Problem statement: Which lines of the material hold the word "Platform"? Copy each one.

====================

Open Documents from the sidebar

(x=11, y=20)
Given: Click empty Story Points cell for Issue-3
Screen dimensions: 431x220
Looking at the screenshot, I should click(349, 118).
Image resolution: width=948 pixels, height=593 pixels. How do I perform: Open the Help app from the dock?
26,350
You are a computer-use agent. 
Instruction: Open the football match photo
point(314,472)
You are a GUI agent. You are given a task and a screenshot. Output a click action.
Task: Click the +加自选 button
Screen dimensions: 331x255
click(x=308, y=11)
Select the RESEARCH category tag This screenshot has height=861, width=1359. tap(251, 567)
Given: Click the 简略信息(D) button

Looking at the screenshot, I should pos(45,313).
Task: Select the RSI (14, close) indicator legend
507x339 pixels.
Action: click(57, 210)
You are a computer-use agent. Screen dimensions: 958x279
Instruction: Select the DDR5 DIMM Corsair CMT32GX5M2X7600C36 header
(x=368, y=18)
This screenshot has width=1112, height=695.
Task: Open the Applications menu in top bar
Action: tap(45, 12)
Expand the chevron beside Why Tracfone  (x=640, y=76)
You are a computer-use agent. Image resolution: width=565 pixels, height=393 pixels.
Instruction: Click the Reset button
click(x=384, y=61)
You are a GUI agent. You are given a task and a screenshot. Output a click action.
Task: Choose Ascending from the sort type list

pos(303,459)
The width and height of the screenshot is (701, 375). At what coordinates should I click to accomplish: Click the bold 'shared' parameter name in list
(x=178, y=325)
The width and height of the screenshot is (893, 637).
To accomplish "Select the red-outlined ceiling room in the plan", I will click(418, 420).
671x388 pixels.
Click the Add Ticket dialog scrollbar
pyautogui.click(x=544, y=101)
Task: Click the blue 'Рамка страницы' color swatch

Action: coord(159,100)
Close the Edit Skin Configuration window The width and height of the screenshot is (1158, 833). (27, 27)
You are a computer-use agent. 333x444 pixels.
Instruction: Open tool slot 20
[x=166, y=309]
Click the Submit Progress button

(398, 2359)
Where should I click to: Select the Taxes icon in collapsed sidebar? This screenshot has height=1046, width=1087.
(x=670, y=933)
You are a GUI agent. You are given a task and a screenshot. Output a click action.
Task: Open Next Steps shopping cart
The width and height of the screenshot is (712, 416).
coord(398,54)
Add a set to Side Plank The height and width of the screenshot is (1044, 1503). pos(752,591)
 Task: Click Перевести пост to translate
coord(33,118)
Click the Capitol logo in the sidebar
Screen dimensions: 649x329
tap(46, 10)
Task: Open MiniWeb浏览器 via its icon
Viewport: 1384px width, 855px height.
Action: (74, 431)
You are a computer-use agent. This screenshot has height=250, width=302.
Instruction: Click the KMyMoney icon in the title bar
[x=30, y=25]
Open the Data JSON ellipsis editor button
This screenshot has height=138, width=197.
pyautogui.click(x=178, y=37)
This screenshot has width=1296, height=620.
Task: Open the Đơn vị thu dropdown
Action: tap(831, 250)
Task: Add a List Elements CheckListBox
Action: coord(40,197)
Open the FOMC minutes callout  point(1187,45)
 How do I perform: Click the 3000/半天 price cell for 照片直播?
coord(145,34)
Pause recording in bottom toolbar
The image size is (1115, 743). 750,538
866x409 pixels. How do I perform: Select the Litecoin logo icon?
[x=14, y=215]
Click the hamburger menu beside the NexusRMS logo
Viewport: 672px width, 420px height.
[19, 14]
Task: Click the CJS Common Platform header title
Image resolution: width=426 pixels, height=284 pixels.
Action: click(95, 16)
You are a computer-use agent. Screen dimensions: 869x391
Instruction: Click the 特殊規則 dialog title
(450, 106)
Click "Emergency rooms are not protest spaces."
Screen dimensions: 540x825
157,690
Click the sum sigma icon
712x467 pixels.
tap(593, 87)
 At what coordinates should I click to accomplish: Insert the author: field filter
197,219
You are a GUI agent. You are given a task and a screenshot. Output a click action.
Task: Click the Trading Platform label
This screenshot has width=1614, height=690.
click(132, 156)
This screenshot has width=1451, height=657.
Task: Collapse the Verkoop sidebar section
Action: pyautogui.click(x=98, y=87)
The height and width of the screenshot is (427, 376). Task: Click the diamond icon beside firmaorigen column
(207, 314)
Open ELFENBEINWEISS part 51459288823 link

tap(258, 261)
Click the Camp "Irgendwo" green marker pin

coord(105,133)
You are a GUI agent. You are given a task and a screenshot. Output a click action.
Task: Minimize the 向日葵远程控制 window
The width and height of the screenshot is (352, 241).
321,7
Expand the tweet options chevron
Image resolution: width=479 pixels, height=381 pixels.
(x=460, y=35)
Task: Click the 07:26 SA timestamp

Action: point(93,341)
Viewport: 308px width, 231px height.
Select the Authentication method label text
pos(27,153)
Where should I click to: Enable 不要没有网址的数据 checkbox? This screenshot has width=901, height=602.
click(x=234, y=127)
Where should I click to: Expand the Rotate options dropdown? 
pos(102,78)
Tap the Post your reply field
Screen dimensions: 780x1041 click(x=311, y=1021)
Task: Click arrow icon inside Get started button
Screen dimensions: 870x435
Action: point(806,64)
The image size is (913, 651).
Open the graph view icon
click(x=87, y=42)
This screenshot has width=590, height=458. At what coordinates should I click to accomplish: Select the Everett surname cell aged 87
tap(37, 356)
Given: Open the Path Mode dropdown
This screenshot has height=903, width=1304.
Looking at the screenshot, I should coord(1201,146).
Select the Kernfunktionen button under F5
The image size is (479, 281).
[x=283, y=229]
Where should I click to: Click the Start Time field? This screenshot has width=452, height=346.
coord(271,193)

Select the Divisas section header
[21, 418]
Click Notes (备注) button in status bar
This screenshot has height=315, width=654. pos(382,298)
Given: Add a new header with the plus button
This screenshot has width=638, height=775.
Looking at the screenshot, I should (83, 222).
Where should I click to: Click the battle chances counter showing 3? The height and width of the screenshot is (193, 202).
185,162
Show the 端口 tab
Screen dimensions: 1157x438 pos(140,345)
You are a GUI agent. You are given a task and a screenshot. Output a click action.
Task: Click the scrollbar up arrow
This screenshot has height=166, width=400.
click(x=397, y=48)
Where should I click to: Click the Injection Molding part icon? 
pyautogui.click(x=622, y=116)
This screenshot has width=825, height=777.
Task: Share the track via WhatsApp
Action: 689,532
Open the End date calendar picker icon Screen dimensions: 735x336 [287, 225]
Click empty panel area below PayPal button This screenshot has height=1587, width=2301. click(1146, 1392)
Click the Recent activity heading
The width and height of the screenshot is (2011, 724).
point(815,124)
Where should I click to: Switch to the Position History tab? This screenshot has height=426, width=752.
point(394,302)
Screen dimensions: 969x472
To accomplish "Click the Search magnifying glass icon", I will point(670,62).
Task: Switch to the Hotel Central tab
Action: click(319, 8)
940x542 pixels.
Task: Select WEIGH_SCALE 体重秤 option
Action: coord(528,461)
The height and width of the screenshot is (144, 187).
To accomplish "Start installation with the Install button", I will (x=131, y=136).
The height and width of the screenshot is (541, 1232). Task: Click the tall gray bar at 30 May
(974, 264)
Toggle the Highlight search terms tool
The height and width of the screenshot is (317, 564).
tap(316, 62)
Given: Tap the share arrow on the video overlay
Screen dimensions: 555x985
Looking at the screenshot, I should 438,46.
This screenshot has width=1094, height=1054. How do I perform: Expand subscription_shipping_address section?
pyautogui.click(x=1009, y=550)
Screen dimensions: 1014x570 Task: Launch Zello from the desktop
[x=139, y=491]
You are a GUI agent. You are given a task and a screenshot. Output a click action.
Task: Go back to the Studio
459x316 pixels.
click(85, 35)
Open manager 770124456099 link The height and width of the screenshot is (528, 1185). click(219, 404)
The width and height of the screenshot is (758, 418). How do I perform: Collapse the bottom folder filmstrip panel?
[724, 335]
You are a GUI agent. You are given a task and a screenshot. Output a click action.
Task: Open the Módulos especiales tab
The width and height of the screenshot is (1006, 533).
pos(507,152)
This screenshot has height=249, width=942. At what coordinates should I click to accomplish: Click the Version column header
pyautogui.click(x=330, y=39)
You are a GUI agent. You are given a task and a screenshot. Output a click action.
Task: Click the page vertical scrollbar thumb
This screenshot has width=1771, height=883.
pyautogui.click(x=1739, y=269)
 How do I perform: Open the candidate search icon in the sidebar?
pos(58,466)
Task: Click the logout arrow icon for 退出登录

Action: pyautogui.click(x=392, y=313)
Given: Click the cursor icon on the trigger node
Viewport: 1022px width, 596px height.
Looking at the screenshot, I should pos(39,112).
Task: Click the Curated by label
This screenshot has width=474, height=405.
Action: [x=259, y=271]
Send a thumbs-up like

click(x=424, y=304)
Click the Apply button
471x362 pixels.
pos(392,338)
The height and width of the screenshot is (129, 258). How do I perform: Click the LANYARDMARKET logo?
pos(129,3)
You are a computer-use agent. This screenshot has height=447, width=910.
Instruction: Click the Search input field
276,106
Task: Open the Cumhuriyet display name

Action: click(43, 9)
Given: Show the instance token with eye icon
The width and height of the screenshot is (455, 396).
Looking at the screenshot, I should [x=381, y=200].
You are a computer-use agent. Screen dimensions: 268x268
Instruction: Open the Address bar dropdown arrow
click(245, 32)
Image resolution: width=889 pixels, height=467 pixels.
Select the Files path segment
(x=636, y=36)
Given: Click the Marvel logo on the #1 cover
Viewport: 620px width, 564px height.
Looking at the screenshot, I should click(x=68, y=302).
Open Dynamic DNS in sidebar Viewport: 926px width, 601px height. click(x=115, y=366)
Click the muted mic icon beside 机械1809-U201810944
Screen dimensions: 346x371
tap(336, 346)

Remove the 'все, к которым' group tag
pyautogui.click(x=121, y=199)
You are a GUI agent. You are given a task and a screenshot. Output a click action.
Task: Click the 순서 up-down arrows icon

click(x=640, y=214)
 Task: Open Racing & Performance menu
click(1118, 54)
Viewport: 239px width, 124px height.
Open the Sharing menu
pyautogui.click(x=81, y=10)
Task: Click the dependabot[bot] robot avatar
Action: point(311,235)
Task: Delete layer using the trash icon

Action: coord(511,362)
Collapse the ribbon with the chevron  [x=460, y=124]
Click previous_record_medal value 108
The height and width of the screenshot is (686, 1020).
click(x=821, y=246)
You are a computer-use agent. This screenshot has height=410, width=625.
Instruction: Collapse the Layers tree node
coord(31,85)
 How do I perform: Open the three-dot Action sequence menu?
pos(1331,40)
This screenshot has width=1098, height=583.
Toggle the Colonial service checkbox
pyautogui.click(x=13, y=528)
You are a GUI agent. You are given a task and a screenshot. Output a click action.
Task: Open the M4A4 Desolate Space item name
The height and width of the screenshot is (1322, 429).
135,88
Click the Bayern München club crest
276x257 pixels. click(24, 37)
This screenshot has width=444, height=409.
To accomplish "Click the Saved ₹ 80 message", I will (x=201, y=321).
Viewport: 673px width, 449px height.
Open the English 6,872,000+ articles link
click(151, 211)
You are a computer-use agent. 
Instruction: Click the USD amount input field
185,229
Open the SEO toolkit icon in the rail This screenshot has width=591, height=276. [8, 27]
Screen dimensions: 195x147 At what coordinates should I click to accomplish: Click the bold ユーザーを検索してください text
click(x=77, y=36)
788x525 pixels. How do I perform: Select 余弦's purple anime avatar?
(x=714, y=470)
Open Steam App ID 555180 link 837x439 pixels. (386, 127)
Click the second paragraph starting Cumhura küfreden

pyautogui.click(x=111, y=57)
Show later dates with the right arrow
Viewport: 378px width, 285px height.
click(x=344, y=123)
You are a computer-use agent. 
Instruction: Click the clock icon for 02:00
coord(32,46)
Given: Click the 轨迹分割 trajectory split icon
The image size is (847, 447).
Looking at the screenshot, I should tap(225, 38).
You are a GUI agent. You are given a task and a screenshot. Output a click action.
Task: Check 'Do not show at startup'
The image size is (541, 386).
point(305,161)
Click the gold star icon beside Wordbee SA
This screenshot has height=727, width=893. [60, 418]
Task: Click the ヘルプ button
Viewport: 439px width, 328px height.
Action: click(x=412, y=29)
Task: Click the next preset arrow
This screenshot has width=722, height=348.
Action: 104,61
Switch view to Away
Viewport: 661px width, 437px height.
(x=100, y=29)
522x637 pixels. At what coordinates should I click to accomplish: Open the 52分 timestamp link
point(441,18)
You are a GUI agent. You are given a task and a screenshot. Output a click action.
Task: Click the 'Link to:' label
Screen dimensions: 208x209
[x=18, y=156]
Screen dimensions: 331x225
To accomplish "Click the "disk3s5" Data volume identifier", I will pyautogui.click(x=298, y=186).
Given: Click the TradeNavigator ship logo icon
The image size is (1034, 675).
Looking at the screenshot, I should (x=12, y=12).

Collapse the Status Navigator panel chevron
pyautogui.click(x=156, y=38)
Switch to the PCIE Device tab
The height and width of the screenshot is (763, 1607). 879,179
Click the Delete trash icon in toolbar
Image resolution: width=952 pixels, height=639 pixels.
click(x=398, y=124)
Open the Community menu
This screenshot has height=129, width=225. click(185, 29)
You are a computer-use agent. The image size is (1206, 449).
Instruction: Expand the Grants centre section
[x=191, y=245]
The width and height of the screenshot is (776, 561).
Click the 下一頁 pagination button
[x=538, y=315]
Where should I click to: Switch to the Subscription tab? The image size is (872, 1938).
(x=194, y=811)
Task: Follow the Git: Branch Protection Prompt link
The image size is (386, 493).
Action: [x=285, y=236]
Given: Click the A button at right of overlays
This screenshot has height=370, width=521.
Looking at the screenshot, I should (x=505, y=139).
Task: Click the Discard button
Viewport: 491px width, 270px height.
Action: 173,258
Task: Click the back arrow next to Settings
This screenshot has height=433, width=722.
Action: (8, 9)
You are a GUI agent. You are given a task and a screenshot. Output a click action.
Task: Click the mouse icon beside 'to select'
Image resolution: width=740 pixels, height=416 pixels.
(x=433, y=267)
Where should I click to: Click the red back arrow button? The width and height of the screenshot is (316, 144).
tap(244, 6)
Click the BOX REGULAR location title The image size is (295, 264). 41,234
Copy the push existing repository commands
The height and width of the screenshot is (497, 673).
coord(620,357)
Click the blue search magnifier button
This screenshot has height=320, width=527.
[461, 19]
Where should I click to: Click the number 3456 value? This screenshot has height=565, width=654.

====================

Written response:
Task: Click the CJS Common Platform header title
Task: Click the Trading Platform label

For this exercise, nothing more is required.